We see that the Australian March unemployment rate of 5.2% (which would already have been 5.8% had we included zero hour workers) was based on a participation rate of 65.9. Since then, as the number of zero hours workers increased sharply and the labour force fell sharply, the ‘effective unemployment rate’ got as high as 15.3% in April before starting to decline. It now sits at 6.7%; or 1.5 ppts above the official unemployment rate in March and just 0.1 ppts above the official rate today.
When we consider the Queensland data we see that the March unemployment rate of 5.6% (which would have been 6.1% if we had included zero hour workers) with a participation rate of 65.5. Since then the ‘effective rate’ peaked at 15.7% in May but has now sharply declined as the participation rate moves above where it sat in March (and the labour force adjustment therefore subtracts people from the count of those unemployed). In December we see that Queensland’s ‘effective unemployment rate’ is only 6.2%; well below the national ‘effective rate’, only 0.6 ppts above its official level in March and 1.3 ppts below the State’s official rate.
What this suggests is that the official unemployment rate in Queensland is as high as it is not because of a particularly weak labour market, but rather because the better health outcomes, and far less need for lock-downs, have resulted in a strong participation response. Participation has also increased across the nation but the scale of the increase in Queensland has acted to more dramatically work against further falls in the unemployment rate. The increase in participation at the national level has added 103,000 to the labour force in the past 2 months while in Queensland we have seen the labour force increase 129,000 in the past 4 months and by nearly 70,000 in just the last 2. With such large numbers entering the labour force, even with healthy employment growth, the official unemployment rate has struggled to fall.

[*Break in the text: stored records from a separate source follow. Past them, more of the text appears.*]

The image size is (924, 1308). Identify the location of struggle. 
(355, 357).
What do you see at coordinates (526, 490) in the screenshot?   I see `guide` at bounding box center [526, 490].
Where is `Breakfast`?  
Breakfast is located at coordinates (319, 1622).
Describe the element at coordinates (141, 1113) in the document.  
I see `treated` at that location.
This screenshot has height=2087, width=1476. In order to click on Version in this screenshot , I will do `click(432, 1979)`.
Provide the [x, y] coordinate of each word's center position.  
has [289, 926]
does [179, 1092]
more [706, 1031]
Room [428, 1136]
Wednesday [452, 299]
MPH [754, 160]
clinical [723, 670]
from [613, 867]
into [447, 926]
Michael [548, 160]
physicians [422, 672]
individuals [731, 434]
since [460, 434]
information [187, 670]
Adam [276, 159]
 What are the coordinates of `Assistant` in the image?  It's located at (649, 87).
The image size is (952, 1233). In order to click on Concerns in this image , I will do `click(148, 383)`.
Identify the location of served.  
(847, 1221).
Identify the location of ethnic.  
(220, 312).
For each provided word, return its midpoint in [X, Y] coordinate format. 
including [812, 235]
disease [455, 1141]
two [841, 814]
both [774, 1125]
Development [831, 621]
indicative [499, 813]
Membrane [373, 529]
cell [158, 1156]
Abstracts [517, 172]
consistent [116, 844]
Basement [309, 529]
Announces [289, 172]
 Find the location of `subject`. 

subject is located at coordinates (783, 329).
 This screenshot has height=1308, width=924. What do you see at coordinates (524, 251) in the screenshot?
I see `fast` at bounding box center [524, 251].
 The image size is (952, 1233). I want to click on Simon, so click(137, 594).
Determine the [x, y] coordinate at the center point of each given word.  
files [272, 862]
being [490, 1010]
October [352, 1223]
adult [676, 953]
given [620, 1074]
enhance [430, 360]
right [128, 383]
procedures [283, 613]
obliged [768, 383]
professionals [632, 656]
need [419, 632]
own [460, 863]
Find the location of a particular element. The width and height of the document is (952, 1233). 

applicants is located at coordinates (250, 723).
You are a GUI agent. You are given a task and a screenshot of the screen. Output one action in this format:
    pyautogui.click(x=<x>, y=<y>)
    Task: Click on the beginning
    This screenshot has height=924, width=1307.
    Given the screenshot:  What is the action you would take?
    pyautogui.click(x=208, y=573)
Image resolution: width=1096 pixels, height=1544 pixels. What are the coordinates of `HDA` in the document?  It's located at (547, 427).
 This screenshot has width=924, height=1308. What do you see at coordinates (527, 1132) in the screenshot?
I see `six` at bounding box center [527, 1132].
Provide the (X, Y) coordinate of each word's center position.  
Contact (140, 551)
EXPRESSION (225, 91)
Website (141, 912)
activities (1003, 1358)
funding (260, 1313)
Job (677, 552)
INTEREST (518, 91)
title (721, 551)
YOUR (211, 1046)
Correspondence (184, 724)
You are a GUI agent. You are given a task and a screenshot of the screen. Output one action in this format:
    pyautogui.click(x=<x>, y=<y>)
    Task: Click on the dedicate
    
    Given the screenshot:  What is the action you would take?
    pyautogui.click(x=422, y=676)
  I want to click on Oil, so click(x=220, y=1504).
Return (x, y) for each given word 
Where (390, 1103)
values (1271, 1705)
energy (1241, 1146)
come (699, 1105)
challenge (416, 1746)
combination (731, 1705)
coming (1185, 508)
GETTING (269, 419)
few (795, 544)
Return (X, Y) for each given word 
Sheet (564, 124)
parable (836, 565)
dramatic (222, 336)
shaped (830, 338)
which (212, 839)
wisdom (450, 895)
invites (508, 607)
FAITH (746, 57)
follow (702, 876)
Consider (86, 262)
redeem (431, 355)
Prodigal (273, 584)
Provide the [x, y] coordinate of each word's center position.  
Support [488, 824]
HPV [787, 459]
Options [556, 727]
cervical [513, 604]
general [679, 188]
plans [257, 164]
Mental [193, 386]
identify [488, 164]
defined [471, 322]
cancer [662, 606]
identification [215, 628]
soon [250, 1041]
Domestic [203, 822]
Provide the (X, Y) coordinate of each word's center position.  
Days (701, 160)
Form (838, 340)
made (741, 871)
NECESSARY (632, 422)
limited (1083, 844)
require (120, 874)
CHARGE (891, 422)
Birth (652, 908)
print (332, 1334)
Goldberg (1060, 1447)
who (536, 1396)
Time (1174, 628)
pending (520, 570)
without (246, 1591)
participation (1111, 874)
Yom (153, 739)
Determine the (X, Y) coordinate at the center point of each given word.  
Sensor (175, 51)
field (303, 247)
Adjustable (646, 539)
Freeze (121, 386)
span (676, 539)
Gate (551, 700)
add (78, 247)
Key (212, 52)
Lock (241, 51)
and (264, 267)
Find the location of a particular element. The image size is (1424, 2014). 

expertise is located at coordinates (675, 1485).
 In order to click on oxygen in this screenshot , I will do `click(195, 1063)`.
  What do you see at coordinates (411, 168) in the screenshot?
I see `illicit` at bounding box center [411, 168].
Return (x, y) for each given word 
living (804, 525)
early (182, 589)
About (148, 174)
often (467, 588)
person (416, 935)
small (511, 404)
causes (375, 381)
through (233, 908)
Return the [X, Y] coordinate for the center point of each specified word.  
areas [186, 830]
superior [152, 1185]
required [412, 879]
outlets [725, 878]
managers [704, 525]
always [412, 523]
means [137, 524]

On this same basis of calculation the NSW ‘effective rate’ in Dec was 6.5% (up 1.6 ppts from March and similar to the official rate of 6.4%) and Victoria was 7.5% (up about 2.3 ppts from March and still about 1.0 ppts above the official rate of 6.5%).
We can also see that, with the small current exception of Victoria, the distorting effects of the JobKeeper payments has been largely unwound with the actual and ‘effective’ unemployment rates converging with most states’ effective rates close to 6.5%.